WHAT TO WORK ON:
a – Answer these from the mobile robotics unit outline:
(i) Who coordinates the unit?
(ii) Which unit does this one build on?
(iii) How is the working software evaluated?
b – Quote the mobile robotics unit outline word for word, starting with "Robotics and Matlab" and going on through "and mapping (SLAM).".
c – Continue the mobile robotics unit outline from its last line.

Robotics and Matlab programming is assumed knowledge

Coordinator:Will Browne | will.browne@qut.edu.au
Disclaimer - Offer of some units is subject to viability, and information in these Unit Outlines is subject to change prior to commencement of the teaching period.

Overview

  • In this unit, you will develop your skills in the theory and practice of mobile robotics.
  • The theory part includes advanced topics on motion models, motion control, motion planning,localisation, and simultaneous localisation and mapping (SLAM).
  • Practice requires the translation of theory to working software which is evaluated using online tools.
  • This unit builds on skills developed in EGB339.

Learning Outcomes

On successful completion of this unit you will be able to:

  1. Apply the principles of motion models and control in mobile robotics at a developed level.

AVAILABLE DATA:

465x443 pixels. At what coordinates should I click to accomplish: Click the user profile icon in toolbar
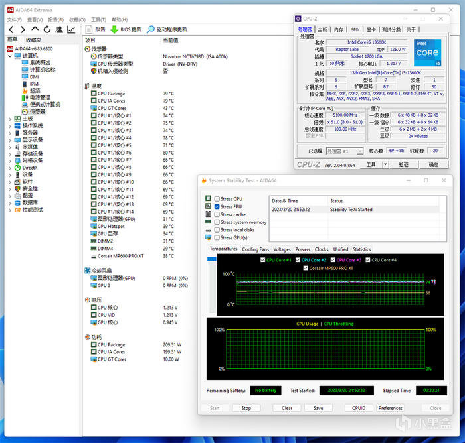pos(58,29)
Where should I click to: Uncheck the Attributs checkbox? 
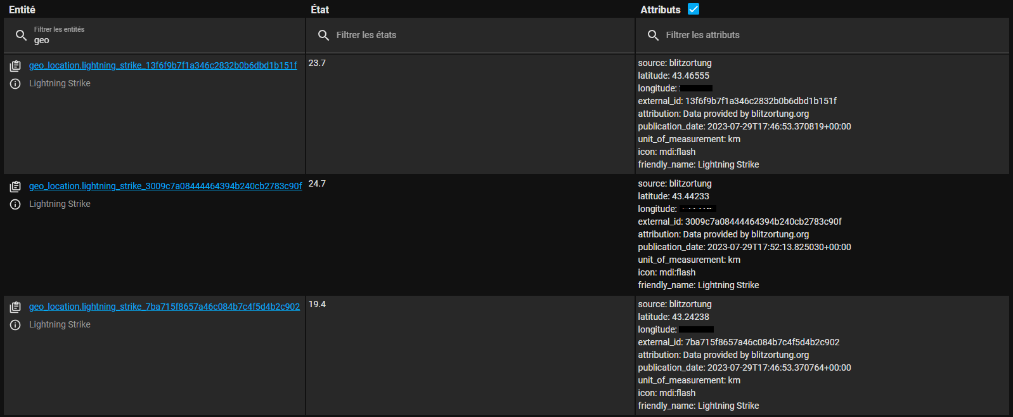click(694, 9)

ANSWERS TO EACH TASK:
a –
(i) Will Browne
(ii) EGB339
(iii) Using online tools

b –
Robotics and Matlab programming is assumed knowledge

Coordinator:Will Browne | will.browne@qut.edu.au
Disclaimer - Offer of some units is subject to viability, and information in these Unit Outlines is subject to change prior to commencement of the teaching period.

Overview

  • In this unit, you will develop your skills in the theory and practice of mobile robotics.
  • The theory part includes advanced topics on motion models, motion control, motion planning,localisation, and simultaneous localisation and mapping (SLAM).

c –
  2. Apply the principle of probabilistic estimation techniques to problems in mobile robot localisation and mapping at a developed level.
  3. Demonstrate a well-developed and coherent knowledge of the theory and concepts in mobile robotics covered in this unit at a mastered level.
  4. Design and implement motion controllers, a navigation system to plan the motion and a localisation system for a wheeled mobile robot at a mastered level.
  5. Design a self-assigned project where you implement, evaluate and analyse results at a mastered level.

Content

What is a mobile robot?
Motion and control of a car-like vehicle
Internal and external sensors for mobile robots
Motion to a point and along a line
Reactive navigation strategies
Map-based robot navigation strategies
Dead reckoning and map-based localization
Introduction to probabilistic estimation
Creating maps
SLAM (Simultaneous Localization and Mapping)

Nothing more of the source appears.